---- AVAILABLE DATA

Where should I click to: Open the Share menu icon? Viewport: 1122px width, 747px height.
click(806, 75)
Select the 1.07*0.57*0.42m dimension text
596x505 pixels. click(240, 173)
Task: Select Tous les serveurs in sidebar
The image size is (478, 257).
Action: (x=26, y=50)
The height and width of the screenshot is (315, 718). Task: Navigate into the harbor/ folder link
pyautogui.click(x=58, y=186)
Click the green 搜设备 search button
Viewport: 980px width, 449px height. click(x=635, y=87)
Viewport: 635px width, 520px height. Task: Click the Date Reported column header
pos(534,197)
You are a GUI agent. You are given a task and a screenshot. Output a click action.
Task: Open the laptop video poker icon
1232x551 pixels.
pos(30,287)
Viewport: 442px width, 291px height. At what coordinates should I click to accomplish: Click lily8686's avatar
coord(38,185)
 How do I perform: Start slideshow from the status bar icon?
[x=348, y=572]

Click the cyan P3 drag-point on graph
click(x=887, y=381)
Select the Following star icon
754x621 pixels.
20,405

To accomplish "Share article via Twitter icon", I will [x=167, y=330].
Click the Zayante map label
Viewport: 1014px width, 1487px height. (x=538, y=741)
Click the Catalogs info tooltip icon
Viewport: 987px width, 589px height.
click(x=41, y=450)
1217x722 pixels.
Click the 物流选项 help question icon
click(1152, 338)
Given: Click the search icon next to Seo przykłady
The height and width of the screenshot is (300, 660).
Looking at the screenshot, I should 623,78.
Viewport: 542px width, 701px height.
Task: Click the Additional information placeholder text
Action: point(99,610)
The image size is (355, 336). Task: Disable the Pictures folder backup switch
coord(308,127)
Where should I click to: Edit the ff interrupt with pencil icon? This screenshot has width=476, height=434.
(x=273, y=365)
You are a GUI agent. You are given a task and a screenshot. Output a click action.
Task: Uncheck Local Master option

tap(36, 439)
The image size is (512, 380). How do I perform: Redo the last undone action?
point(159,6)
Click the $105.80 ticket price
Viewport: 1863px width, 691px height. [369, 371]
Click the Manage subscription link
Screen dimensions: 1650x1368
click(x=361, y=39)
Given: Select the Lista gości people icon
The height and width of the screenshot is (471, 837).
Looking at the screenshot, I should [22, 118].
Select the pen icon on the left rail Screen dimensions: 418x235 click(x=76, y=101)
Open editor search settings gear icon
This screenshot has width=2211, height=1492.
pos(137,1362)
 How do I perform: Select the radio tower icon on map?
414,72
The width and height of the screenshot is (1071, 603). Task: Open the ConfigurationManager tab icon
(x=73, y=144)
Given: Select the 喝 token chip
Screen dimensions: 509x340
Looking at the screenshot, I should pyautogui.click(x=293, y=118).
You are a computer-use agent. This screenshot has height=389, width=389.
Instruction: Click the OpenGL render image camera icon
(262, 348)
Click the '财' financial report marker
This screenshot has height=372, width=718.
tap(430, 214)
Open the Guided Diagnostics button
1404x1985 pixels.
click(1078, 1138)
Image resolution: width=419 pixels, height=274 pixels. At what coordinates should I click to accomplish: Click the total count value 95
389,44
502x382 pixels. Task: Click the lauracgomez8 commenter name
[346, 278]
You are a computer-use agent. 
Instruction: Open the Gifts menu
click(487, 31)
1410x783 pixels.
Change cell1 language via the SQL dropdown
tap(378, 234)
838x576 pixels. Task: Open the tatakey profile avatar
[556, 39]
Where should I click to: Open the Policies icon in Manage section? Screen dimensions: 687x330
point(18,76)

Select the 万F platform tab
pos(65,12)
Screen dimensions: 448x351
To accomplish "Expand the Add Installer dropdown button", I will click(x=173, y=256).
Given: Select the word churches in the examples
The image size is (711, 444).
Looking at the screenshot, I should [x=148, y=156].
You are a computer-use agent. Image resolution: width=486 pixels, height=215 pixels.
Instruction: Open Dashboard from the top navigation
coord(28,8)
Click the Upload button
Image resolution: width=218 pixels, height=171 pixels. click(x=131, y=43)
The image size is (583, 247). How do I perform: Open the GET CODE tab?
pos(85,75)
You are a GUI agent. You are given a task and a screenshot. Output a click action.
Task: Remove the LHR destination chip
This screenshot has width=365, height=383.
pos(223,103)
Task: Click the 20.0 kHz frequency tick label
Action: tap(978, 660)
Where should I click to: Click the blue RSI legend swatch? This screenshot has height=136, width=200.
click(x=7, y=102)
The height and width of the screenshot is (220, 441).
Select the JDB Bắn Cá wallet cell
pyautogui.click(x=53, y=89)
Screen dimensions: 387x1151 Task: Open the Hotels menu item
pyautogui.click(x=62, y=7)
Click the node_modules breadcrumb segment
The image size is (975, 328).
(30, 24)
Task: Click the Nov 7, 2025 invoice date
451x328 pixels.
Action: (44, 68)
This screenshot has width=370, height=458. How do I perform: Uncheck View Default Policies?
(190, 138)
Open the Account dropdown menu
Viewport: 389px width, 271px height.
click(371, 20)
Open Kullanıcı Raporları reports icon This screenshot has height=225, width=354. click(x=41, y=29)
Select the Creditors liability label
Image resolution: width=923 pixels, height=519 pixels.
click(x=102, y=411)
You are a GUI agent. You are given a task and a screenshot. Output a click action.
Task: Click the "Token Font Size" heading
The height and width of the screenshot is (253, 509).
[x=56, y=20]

--------

TASK REQUIREMENTS: Reproduce the material above verbatim, beginning with its first line and stopping after the line that contains "pyautogui.click(x=58, y=186)".

RESULT:
Where should I click to: Open the Share menu icon? Viewport: 1122px width, 747px height.
click(806, 75)
Select the 1.07*0.57*0.42m dimension text
596x505 pixels. click(240, 173)
Task: Select Tous les serveurs in sidebar
The image size is (478, 257).
Action: (x=26, y=50)
The height and width of the screenshot is (315, 718). Task: Navigate into the harbor/ folder link
pyautogui.click(x=58, y=186)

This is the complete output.